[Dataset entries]

☆ ☆ ☆ ☆ ☆

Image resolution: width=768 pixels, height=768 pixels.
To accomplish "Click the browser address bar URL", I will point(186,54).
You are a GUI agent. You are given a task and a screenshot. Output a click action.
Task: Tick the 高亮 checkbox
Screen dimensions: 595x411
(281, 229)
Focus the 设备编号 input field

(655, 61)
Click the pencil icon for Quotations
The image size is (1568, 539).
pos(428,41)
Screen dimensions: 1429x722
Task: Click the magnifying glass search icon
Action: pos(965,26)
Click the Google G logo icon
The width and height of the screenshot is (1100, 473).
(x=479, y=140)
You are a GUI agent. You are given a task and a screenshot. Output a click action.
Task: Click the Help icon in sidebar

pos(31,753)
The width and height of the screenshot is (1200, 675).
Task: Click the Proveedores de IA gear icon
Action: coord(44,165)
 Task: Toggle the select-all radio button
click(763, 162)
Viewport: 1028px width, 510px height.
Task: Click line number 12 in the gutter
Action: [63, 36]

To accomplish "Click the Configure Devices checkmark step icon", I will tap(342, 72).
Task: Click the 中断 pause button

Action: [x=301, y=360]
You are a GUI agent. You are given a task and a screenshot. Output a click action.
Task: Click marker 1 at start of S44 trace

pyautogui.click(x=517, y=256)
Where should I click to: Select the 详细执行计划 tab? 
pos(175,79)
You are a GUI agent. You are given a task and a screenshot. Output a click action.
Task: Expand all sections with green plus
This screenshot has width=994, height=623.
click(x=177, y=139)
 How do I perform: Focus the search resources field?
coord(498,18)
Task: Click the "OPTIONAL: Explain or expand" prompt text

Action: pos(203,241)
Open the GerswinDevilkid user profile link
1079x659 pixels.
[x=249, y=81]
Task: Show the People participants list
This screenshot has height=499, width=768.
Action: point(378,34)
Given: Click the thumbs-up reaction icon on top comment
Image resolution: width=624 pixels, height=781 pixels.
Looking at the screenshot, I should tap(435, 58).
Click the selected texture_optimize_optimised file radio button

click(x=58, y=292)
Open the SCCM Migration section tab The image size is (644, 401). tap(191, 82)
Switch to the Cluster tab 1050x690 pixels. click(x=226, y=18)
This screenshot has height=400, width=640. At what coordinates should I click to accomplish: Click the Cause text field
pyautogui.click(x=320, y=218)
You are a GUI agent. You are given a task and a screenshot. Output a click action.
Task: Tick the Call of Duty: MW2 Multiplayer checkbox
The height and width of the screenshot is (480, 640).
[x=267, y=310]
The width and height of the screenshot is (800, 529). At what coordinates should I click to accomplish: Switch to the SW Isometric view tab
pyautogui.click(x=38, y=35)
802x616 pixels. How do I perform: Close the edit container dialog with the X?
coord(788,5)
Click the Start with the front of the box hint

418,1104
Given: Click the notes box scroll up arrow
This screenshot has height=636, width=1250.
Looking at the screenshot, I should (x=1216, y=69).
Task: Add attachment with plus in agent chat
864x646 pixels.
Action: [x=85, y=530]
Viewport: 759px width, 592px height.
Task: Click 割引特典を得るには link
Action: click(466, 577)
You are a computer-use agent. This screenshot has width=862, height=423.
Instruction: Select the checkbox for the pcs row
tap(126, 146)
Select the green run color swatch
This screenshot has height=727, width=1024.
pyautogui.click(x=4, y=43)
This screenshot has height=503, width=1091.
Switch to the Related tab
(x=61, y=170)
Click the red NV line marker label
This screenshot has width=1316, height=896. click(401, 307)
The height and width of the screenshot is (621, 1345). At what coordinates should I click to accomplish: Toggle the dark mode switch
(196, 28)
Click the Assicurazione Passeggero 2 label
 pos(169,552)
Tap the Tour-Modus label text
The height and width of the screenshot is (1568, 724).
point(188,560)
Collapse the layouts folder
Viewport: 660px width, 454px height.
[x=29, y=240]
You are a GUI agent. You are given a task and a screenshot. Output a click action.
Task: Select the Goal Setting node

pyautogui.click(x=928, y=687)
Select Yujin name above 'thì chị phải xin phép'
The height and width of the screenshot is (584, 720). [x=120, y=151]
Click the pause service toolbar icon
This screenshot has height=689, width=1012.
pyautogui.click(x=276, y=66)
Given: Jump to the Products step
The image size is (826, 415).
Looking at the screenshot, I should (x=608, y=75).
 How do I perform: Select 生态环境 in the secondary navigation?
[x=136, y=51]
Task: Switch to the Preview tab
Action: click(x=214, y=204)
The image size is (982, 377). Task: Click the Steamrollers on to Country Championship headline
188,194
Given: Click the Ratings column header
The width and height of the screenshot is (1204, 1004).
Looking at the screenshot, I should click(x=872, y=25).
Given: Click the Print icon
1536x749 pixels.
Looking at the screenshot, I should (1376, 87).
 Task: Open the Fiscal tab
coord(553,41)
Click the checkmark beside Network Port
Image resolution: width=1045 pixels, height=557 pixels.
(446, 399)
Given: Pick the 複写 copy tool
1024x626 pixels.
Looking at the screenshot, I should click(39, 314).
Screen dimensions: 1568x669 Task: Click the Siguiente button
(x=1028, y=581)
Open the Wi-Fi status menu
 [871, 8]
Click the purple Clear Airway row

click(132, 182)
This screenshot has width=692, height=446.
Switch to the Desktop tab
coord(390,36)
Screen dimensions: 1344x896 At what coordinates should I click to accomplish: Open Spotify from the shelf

☆ ☆ ☆ ☆ ☆

Work to complete ▸
The answer should consist solely of the lines from the first line above through the one with "Switch to the Cluster", both included, repeated exactly.

Solved exercise ▸
Image resolution: width=768 pixels, height=768 pixels.
To accomplish "Click the browser address bar URL", I will point(186,54).
You are a GUI agent. You are given a task and a screenshot. Output a click action.
Task: Tick the 高亮 checkbox
Screen dimensions: 595x411
(281, 229)
Focus the 设备编号 input field

(655, 61)
Click the pencil icon for Quotations
The image size is (1568, 539).
pos(428,41)
Screen dimensions: 1429x722
Task: Click the magnifying glass search icon
Action: pos(965,26)
Click the Google G logo icon
The width and height of the screenshot is (1100, 473).
(x=479, y=140)
You are a GUI agent. You are given a task and a screenshot. Output a click action.
Task: Click the Help icon in sidebar

pos(31,753)
The width and height of the screenshot is (1200, 675).
Task: Click the Proveedores de IA gear icon
Action: coord(44,165)
 Task: Toggle the select-all radio button
click(763, 162)
Viewport: 1028px width, 510px height.
Task: Click line number 12 in the gutter
Action: [63, 36]

To accomplish "Click the Configure Devices checkmark step icon", I will tap(342, 72).
Task: Click the 中断 pause button

Action: [x=301, y=360]
You are a GUI agent. You are given a task and a screenshot. Output a click action.
Task: Click marker 1 at start of S44 trace

pyautogui.click(x=517, y=256)
Where should I click to: Select the 详细执行计划 tab? 
pos(175,79)
You are a GUI agent. You are given a task and a screenshot. Output a click action.
Task: Expand all sections with green plus
This screenshot has width=994, height=623.
click(x=177, y=139)
 How do I perform: Focus the search resources field?
coord(498,18)
Task: Click the "OPTIONAL: Explain or expand" prompt text

Action: pos(203,241)
Open the GerswinDevilkid user profile link
1079x659 pixels.
[x=249, y=81]
Task: Show the People participants list
This screenshot has height=499, width=768.
Action: point(378,34)
Given: Click the thumbs-up reaction icon on top comment
Image resolution: width=624 pixels, height=781 pixels.
Looking at the screenshot, I should tap(435, 58).
Click the selected texture_optimize_optimised file radio button

click(x=58, y=292)
Open the SCCM Migration section tab The image size is (644, 401). tap(191, 82)
Switch to the Cluster tab 1050x690 pixels. click(x=226, y=18)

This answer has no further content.